Why won't this duckdb query of s3/parquet data save 'EXPLAIN ANALYZE' profiling info?

95 Views Asked by At

(UPDATED 3/10)

Based on this duckdb docs page on profiling, I would have thought that my code snippet below should save a json file of profiling/timing stats to a query_profile.json, which I should be able to use to generate an html file with python -m duckdb.query_graph query_profile.json

However, my code below (reproducable as it just hits a public s3 bucket, though you'll need your own aws creds in your own .env file) does not produce such a query_profile.json file:

import duckdb
import s3fs
from dotenv import dotenv_values

# load environment variables from .env file
ENV = dotenv_values(".env")

# Configurable query params
TAXI_COLOR = "yellow"
YEAR = 2023
PROFILE = True

# where to save result (data) locally
dbfile = 'taxi_data.duckdb'

# where to save profiling results
profile_file = 'query_profile.json'

# Define the S3 glob pattern to match the desired parquet files
s3_glob_path = f"s3://nyc-tlc/trip data/{TAXI_COLOR}_tripdata_{YEAR}*.parquet"
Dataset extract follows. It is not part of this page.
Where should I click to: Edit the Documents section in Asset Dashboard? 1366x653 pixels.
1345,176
# query the s3 parquet data using duckdb
with duckdb.connect(database=dbfile) as con:
    
    # load extension required for reading from s3
    con.execute("INSTALL 'httpfs';")
    con.execute("LOAD 'httpfs';")

    # Set the AWS credentials to access the S3 bucket
    con.execute("SET s3_region='us-east-1';")
    con.execute(f"SET s3_access_key_id = '{ENV['AWS_ACCESS_KEY_ID']}';")  
    con.execute(f"SET s3_secret_access_key = '{ENV['AWS_SECRET_ACCESS_KEY']}';")  

    # Enable profiling and save the profiling results directly to a file
    con.execute(f"SET profiling_output='{profile_file}'")
    con.execute("SET profiling_mode='detailed'")
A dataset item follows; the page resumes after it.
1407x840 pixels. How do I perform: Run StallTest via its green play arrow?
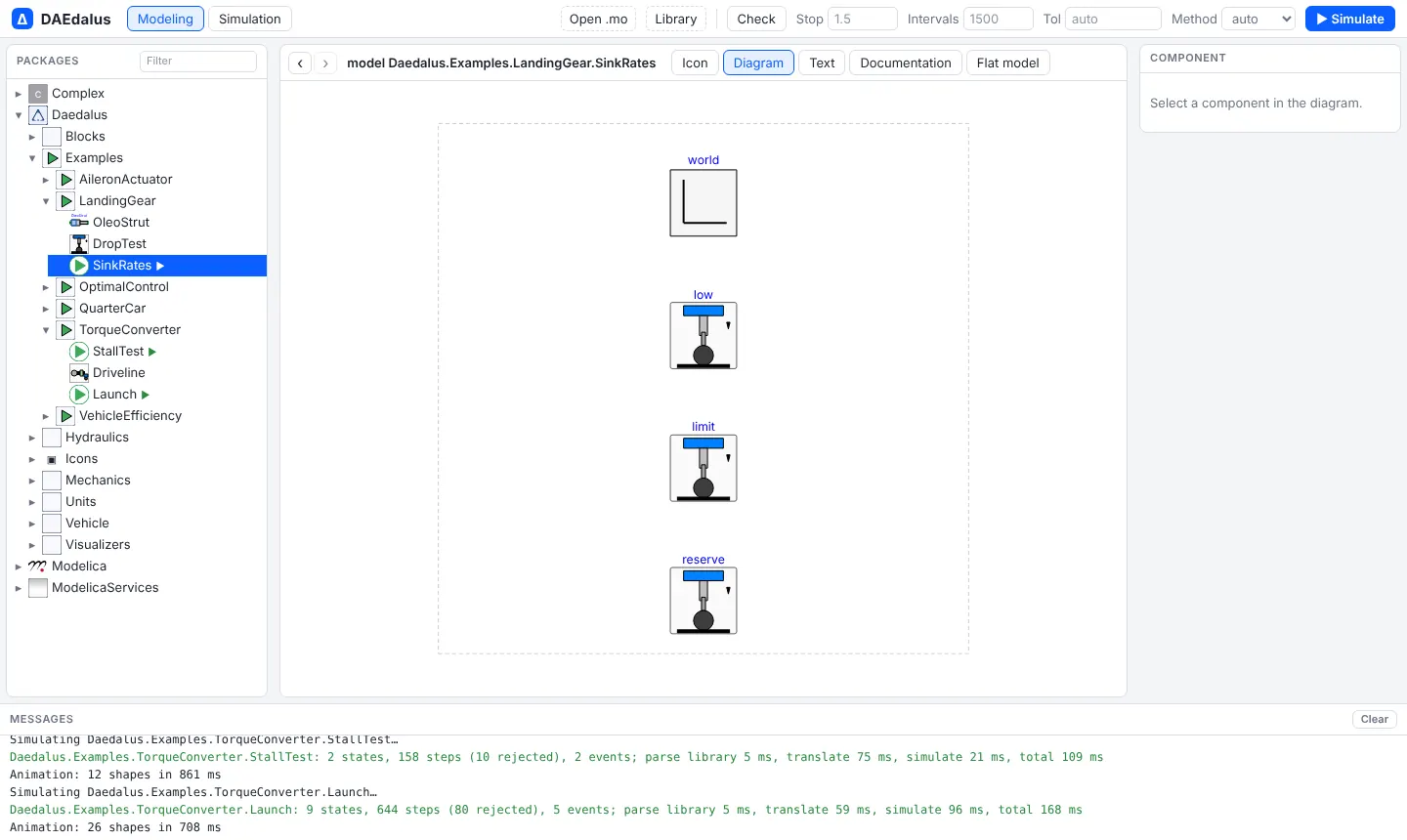152,352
    # Execute the query to load and save the data directly to the specified DuckDB file
    tablename = f'{TAXI_COLOR}_tripdata_{YEAR}'
    ea = "EXPLAIN ANALYZE " if PROFILE else ""
    query = f"""{ea}CREATE OR REPLACE TABLE {tablename} AS
                SELECT * FROM read_parquet(['{s3_glob_path}'])
            """
    print(query)
    con.execute(query)

print(f"Data saved to {dbfile} as {tablename}")
print(f"Profiling results saved to {profile_file}")
1

There are 1 best solutions below

0
Tom Ebergen On

I think the issue here is that when you run

con.execute(f"SET profiling_output='{profile_file}'")
con.execute("SET profiling_mode='detailed'")

DuckDB will output the profiling information for SELECT/UPDATE/DELETE statements into the file. If you run an EXPLAIN or EXPLAIN ANALYZE query, the profiling information will not be written to the desired file, but will rather show up in the result. If you run a straight SELECT/UPDATE/DELETE query, then the profiling information is written to the file. and the result is the result of the query.

Let me know if that helps.